Recently, a friend told me that things will get better… “They’re going to be rough for a while…” he said, but in the long run things will be better. I knew he was referring to the path that he thinks Trump has put us on… something I call the MAGA delusion. I don’t know what hard evidence he has to make this assessment, Honestly, I think he’s just hoping. His statement was so broad that there wasn’t really anything to grab, so I just nodded my head. It’s always good to hope. I could have asked for more detail on what he meant but I knew he would have picked from an endless list of stories in the expanding folklore of political rhetoric and I’m tired of chasing these stories down to the red herrings, misinterpretations and false claims that they so often prove to be.
In the meantime, back in Chicago, the Bulletin of the Atomic Scientists just pushed the Doomsday Clock to two minutes before midnight for the first time since 1953. For those who don’t know, the Doomsday Clock is a symbol of scientific concern about the future of humanity. The closer the minute hand gets to midnight, the closer they think we are to our own demise as a species.
Of course, this clock is an abstract of collective opinion. An intentional consensus on risk and repercussion. So take it for what it is.
Now my friend has repeatedly stated that science is “just another religion” which of course makes it easy for him to marginalize, or even dismiss scientific concerns.
This is a fundamental difference between us. While he insists that scientists make claims about the truth, which I agree is a religious practice, I understand science to be a practice of approximation. So when a scientific theory is disrupted by new evidence, my friend qualifies that as a discredit… a case where the scientists claiming the truth were proven wrong, so why would we trust anything else they have to say?
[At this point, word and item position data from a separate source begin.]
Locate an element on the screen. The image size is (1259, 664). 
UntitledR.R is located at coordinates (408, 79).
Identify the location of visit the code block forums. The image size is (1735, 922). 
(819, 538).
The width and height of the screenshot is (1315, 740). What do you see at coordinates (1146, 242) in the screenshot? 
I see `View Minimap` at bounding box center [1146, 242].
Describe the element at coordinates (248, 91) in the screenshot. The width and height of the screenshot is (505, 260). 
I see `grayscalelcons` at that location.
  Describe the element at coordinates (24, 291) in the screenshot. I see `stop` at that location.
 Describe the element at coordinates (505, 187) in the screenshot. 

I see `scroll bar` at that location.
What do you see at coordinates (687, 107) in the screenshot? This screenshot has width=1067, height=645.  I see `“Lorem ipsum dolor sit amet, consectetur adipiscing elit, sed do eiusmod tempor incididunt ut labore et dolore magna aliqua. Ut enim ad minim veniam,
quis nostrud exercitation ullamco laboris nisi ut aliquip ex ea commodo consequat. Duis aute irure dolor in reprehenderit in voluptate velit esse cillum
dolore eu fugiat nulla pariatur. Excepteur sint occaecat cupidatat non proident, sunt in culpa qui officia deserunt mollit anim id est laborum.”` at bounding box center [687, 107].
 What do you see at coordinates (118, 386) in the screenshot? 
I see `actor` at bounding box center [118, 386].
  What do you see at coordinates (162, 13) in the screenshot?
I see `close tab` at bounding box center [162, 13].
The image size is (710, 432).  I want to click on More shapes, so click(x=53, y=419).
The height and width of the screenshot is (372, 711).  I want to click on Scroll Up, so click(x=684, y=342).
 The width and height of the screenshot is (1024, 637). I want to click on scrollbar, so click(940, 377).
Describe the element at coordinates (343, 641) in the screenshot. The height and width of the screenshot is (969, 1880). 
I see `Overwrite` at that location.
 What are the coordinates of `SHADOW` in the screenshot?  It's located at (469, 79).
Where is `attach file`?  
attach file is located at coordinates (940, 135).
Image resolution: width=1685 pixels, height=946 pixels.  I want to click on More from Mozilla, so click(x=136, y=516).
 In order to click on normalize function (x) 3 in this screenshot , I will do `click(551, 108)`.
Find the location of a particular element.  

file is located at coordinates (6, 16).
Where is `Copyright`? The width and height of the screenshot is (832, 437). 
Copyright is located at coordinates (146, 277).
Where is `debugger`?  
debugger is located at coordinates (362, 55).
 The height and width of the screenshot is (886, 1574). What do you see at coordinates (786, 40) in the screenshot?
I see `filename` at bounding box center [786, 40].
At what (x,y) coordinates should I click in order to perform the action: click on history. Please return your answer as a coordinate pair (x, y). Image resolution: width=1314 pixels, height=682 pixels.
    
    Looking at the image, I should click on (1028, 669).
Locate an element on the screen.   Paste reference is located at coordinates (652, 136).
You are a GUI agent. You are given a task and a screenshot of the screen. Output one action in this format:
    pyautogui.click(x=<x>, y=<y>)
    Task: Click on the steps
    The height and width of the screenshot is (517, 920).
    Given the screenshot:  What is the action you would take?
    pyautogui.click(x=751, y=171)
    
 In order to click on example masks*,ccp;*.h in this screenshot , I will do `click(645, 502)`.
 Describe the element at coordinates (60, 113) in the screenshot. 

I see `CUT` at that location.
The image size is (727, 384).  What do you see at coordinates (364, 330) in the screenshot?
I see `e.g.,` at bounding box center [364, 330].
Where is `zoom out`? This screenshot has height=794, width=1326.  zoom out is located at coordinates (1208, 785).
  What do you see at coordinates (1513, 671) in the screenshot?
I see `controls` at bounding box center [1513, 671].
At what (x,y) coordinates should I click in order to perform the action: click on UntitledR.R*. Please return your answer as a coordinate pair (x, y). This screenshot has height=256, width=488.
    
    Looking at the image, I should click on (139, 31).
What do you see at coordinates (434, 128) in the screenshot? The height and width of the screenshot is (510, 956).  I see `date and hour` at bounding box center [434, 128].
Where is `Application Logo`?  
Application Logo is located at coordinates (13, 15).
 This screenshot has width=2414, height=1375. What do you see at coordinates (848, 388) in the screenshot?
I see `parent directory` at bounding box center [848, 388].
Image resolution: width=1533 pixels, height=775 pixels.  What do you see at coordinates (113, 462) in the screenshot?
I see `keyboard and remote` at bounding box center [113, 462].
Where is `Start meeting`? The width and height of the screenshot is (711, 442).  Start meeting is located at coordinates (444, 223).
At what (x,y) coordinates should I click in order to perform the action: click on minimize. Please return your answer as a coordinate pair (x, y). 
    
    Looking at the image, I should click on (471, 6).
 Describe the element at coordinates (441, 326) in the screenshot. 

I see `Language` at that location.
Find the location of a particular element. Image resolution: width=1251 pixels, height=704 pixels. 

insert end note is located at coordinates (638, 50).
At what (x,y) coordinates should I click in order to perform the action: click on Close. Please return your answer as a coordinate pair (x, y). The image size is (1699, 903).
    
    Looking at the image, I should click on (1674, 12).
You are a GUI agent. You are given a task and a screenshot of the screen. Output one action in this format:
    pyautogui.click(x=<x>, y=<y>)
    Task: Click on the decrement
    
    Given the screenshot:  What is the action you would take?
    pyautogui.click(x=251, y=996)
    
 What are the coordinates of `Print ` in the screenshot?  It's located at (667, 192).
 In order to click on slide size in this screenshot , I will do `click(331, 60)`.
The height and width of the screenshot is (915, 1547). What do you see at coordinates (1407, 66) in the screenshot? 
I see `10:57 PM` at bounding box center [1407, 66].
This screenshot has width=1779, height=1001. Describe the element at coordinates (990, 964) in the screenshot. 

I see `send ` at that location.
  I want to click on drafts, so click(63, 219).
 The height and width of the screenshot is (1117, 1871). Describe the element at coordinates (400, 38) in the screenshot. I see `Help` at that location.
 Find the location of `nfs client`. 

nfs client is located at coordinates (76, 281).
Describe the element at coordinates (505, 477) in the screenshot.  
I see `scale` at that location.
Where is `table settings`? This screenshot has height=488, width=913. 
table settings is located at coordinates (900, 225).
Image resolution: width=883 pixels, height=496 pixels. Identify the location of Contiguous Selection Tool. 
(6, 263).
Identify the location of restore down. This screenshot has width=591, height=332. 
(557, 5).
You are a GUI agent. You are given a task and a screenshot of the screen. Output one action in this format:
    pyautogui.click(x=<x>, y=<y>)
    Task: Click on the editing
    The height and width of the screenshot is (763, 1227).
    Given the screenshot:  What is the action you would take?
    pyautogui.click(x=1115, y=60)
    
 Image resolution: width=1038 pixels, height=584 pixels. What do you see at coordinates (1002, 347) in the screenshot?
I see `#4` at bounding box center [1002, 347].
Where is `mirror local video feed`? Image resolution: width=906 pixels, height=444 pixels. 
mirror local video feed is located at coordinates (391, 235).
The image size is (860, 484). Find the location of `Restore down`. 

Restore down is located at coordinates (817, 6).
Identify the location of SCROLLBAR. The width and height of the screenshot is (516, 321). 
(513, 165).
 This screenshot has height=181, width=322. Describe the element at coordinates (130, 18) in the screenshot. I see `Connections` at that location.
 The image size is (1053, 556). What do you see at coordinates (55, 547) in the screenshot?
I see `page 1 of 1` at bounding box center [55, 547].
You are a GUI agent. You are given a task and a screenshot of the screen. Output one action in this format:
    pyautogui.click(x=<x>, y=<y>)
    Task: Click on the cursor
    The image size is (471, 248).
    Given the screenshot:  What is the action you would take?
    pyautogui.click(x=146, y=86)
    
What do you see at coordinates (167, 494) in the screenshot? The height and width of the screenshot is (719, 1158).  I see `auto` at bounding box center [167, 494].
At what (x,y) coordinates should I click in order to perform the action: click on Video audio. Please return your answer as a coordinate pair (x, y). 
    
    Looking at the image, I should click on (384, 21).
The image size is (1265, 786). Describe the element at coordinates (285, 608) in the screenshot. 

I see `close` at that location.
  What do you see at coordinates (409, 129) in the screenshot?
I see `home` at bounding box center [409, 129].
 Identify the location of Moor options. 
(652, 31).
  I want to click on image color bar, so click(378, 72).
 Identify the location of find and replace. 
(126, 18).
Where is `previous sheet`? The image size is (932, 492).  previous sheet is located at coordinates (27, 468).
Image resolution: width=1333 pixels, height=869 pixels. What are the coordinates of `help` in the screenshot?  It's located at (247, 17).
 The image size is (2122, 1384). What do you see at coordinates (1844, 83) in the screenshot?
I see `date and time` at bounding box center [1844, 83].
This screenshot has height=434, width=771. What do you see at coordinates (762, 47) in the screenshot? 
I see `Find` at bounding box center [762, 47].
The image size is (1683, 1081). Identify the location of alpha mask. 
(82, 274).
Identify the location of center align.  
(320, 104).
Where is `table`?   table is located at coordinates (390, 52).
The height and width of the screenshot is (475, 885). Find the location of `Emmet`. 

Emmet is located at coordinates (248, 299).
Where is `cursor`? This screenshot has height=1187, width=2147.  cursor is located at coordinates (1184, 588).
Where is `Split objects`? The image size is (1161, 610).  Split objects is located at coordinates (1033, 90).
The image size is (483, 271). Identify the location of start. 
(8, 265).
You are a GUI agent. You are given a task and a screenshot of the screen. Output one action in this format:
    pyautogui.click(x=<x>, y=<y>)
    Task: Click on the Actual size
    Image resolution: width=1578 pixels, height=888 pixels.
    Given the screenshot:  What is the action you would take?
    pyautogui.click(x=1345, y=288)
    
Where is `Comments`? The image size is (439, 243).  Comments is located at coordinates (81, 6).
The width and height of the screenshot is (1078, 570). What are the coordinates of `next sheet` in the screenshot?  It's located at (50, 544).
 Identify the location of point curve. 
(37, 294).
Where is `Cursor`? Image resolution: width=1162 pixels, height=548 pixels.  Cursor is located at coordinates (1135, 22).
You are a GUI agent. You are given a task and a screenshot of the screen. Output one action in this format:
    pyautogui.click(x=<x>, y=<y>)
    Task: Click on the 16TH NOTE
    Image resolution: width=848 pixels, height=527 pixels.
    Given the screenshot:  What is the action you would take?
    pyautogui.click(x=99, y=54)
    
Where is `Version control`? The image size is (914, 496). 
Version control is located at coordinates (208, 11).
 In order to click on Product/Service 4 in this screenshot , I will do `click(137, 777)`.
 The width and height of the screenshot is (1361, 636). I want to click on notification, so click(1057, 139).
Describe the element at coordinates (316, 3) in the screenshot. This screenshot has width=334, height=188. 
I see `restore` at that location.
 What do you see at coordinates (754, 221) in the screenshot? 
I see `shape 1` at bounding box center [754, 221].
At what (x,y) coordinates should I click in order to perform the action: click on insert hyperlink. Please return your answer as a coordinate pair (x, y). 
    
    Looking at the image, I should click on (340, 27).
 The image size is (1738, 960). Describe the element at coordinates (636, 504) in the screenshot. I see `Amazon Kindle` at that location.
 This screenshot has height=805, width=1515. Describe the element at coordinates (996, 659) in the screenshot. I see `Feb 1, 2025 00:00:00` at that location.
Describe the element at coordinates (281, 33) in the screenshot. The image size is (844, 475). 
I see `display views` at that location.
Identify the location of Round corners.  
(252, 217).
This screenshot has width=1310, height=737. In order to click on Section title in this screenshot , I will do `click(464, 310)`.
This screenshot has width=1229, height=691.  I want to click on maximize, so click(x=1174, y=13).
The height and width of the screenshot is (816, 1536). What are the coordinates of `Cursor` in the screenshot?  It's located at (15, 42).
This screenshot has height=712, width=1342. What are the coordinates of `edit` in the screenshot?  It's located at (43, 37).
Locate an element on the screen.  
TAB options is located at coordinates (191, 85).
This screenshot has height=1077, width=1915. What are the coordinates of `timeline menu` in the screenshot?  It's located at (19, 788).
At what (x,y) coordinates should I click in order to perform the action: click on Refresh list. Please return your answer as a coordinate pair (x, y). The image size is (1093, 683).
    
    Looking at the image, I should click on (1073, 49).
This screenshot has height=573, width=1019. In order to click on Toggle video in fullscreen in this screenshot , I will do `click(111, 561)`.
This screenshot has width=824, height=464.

But from my perspective, viewing scientific theory as approximation, a disrupted theory is perfectly normal. It just means science is improving its approximation based on new discoveries, a sign that science it’s is doing exactly what it’s supposed to do.
So for me, navigating across an ocean of emotional rants, half-baked conclusions, ingrained prejudices, insults and rhetoric the collective voice of scientific concern is the closest thing we to a North Star. I guess that’s why I’m more concerned about Trump’s idiotic stunts with nuclear powers around the world and his spitefully destructive policies on the environment (two things which the Bulletin of the Atomic Scientists cite as the major reasons for the most critical alarm they’ve issued in over 60 years) than I am about… immigration.